Begin Given records
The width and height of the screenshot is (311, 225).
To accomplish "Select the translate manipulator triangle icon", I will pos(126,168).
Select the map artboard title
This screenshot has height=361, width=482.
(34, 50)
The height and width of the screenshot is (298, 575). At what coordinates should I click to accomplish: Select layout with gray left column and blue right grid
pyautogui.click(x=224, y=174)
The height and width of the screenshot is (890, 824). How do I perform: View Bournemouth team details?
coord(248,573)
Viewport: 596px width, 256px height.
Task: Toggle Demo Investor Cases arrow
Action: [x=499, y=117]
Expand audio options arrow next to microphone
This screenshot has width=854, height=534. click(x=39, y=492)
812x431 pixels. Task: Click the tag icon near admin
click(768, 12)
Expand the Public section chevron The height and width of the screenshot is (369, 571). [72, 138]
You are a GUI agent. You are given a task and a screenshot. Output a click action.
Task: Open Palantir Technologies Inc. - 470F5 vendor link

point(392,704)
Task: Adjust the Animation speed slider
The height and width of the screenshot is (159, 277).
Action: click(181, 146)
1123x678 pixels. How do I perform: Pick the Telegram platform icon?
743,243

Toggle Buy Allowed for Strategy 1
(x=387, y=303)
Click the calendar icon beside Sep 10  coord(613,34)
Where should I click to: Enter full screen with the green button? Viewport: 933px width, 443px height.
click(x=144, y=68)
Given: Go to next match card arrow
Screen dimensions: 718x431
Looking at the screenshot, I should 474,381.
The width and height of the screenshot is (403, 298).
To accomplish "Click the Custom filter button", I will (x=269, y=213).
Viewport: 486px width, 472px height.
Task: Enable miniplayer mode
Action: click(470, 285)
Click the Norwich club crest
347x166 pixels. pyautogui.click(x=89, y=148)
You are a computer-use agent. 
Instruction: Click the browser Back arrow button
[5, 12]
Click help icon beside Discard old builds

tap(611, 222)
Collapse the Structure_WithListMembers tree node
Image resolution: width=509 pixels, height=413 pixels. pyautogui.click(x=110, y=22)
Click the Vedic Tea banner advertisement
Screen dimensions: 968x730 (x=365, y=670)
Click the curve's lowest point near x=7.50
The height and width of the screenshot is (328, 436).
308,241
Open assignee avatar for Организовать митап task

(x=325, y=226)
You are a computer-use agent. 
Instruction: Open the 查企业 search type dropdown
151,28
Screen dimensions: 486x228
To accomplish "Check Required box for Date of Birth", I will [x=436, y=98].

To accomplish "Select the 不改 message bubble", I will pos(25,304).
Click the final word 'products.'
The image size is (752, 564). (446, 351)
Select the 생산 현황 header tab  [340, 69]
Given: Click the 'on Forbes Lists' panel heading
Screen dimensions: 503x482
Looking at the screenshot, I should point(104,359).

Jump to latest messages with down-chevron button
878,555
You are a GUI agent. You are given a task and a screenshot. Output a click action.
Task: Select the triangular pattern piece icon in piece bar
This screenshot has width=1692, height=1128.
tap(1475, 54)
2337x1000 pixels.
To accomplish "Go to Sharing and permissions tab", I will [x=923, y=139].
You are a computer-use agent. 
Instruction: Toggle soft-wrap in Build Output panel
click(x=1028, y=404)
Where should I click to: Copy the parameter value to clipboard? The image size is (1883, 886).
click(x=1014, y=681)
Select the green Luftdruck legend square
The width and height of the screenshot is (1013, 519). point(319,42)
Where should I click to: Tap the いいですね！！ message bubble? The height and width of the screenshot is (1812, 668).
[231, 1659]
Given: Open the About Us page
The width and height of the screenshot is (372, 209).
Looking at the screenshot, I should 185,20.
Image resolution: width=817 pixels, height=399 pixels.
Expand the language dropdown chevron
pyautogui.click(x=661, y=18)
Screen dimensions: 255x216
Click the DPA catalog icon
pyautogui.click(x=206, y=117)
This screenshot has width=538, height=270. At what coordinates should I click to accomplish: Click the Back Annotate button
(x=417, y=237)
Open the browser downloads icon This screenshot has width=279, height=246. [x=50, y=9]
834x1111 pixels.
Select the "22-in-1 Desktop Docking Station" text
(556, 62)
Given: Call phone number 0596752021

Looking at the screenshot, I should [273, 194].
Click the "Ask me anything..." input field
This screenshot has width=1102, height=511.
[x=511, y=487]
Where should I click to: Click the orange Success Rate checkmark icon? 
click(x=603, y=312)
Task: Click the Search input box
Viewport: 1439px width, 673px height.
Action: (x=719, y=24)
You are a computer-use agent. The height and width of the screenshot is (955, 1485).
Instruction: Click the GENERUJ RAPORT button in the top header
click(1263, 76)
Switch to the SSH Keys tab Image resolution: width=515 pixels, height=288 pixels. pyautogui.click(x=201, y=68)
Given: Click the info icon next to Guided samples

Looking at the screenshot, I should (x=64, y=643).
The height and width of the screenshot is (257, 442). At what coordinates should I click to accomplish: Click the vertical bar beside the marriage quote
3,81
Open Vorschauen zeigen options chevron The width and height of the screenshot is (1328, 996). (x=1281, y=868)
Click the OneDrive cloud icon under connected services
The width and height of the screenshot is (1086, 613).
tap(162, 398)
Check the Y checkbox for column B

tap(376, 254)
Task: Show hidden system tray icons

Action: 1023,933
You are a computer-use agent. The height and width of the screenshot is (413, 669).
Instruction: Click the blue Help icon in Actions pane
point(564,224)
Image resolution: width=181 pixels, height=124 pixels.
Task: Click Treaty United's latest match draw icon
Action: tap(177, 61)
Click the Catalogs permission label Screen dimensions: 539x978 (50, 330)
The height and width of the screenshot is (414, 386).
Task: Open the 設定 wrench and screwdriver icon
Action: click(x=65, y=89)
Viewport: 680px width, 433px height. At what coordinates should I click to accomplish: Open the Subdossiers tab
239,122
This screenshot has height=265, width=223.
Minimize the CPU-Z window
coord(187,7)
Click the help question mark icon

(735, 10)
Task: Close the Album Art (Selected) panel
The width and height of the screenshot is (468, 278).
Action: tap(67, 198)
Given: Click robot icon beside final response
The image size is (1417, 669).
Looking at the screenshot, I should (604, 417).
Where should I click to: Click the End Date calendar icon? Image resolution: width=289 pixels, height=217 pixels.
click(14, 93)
End Given records
◆ **Task objective**
Reproduce all of the material above word for word, from the first line to the last.

◆ **Solution to the exercise**
The width and height of the screenshot is (311, 225).
To accomplish "Select the translate manipulator triangle icon", I will pos(126,168).
Select the map artboard title
This screenshot has height=361, width=482.
(34, 50)
The height and width of the screenshot is (298, 575). At what coordinates should I click to accomplish: Select layout with gray left column and blue right grid
pyautogui.click(x=224, y=174)
The height and width of the screenshot is (890, 824). How do I perform: View Bournemouth team details?
coord(248,573)
Viewport: 596px width, 256px height.
Task: Toggle Demo Investor Cases arrow
Action: [x=499, y=117]
Expand audio options arrow next to microphone
This screenshot has width=854, height=534. click(x=39, y=492)
812x431 pixels. Task: Click the tag icon near admin
click(768, 12)
Expand the Public section chevron The height and width of the screenshot is (369, 571). [72, 138]
You are a GUI agent. You are given a task and a screenshot. Output a click action.
Task: Open Palantir Technologies Inc. - 470F5 vendor link

point(392,704)
Task: Adjust the Animation speed slider
The height and width of the screenshot is (159, 277).
Action: click(181, 146)
1123x678 pixels. How do I perform: Pick the Telegram platform icon?
743,243

Toggle Buy Allowed for Strategy 1
(x=387, y=303)
Click the calendar icon beside Sep 10  coord(613,34)
Where should I click to: Enter full screen with the green button? Viewport: 933px width, 443px height.
click(x=144, y=68)
Given: Go to next match card arrow
Screen dimensions: 718x431
Looking at the screenshot, I should 474,381.
The width and height of the screenshot is (403, 298).
To accomplish "Click the Custom filter button", I will (x=269, y=213).
Viewport: 486px width, 472px height.
Task: Enable miniplayer mode
Action: click(470, 285)
Click the Norwich club crest
347x166 pixels. pyautogui.click(x=89, y=148)
You are a computer-use agent. 
Instruction: Click the browser Back arrow button
[5, 12]
Click help icon beside Discard old builds

tap(611, 222)
Collapse the Structure_WithListMembers tree node
Image resolution: width=509 pixels, height=413 pixels. pyautogui.click(x=110, y=22)
Click the Vedic Tea banner advertisement
Screen dimensions: 968x730 (x=365, y=670)
Click the curve's lowest point near x=7.50
The height and width of the screenshot is (328, 436).
308,241
Open assignee avatar for Организовать митап task

(x=325, y=226)
You are a computer-use agent. 
Instruction: Open the 查企业 search type dropdown
151,28
Screen dimensions: 486x228
To accomplish "Check Required box for Date of Birth", I will [x=436, y=98].

To accomplish "Select the 不改 message bubble", I will pos(25,304).
Click the final word 'products.'
The image size is (752, 564). (446, 351)
Select the 생산 현황 header tab  [340, 69]
Given: Click the 'on Forbes Lists' panel heading
Screen dimensions: 503x482
Looking at the screenshot, I should point(104,359).

Jump to latest messages with down-chevron button
878,555
You are a GUI agent. You are given a task and a screenshot. Output a click action.
Task: Select the triangular pattern piece icon in piece bar
This screenshot has width=1692, height=1128.
tap(1475, 54)
2337x1000 pixels.
To accomplish "Go to Sharing and permissions tab", I will [x=923, y=139].
You are a computer-use agent. 
Instruction: Toggle soft-wrap in Build Output panel
click(x=1028, y=404)
Where should I click to: Copy the parameter value to clipboard? The image size is (1883, 886).
click(x=1014, y=681)
Select the green Luftdruck legend square
The width and height of the screenshot is (1013, 519). point(319,42)
Where should I click to: Tap the いいですね！！ message bubble? The height and width of the screenshot is (1812, 668).
[231, 1659]
Given: Open the About Us page
The width and height of the screenshot is (372, 209).
Looking at the screenshot, I should 185,20.
Image resolution: width=817 pixels, height=399 pixels.
Expand the language dropdown chevron
pyautogui.click(x=661, y=18)
Screen dimensions: 255x216
Click the DPA catalog icon
pyautogui.click(x=206, y=117)
This screenshot has width=538, height=270. At what coordinates should I click to accomplish: Click the Back Annotate button
(x=417, y=237)
Open the browser downloads icon This screenshot has width=279, height=246. [x=50, y=9]
834x1111 pixels.
Select the "22-in-1 Desktop Docking Station" text
(556, 62)
Given: Call phone number 0596752021

Looking at the screenshot, I should [273, 194].
Click the "Ask me anything..." input field
This screenshot has width=1102, height=511.
[x=511, y=487]
Where should I click to: Click the orange Success Rate checkmark icon? 
click(x=603, y=312)
Task: Click the Search input box
Viewport: 1439px width, 673px height.
Action: (x=719, y=24)
You are a computer-use agent. The height and width of the screenshot is (955, 1485).
Instruction: Click the GENERUJ RAPORT button in the top header
click(1263, 76)
Switch to the SSH Keys tab Image resolution: width=515 pixels, height=288 pixels. pyautogui.click(x=201, y=68)
Given: Click the info icon next to Guided samples

Looking at the screenshot, I should (x=64, y=643).
The height and width of the screenshot is (257, 442). At what coordinates should I click to accomplish: Click the vertical bar beside the marriage quote
3,81
Open Vorschauen zeigen options chevron The width and height of the screenshot is (1328, 996). (x=1281, y=868)
Click the OneDrive cloud icon under connected services
The width and height of the screenshot is (1086, 613).
tap(162, 398)
Check the Y checkbox for column B

tap(376, 254)
Task: Show hidden system tray icons

Action: 1023,933
You are a computer-use agent. The height and width of the screenshot is (413, 669).
Instruction: Click the blue Help icon in Actions pane
point(564,224)
Image resolution: width=181 pixels, height=124 pixels.
Task: Click Treaty United's latest match draw icon
Action: tap(177, 61)
Click the Catalogs permission label Screen dimensions: 539x978 (50, 330)
The height and width of the screenshot is (414, 386).
Task: Open the 設定 wrench and screwdriver icon
Action: click(x=65, y=89)
Viewport: 680px width, 433px height. At what coordinates should I click to accomplish: Open the Subdossiers tab
239,122
This screenshot has height=265, width=223.
Minimize the CPU-Z window
coord(187,7)
Click the help question mark icon

(735, 10)
Task: Close the Album Art (Selected) panel
The width and height of the screenshot is (468, 278).
Action: tap(67, 198)
Given: Click robot icon beside final response
The image size is (1417, 669).
Looking at the screenshot, I should (604, 417).
Where should I click to: Click the End Date calendar icon? Image resolution: width=289 pixels, height=217 pixels.
click(14, 93)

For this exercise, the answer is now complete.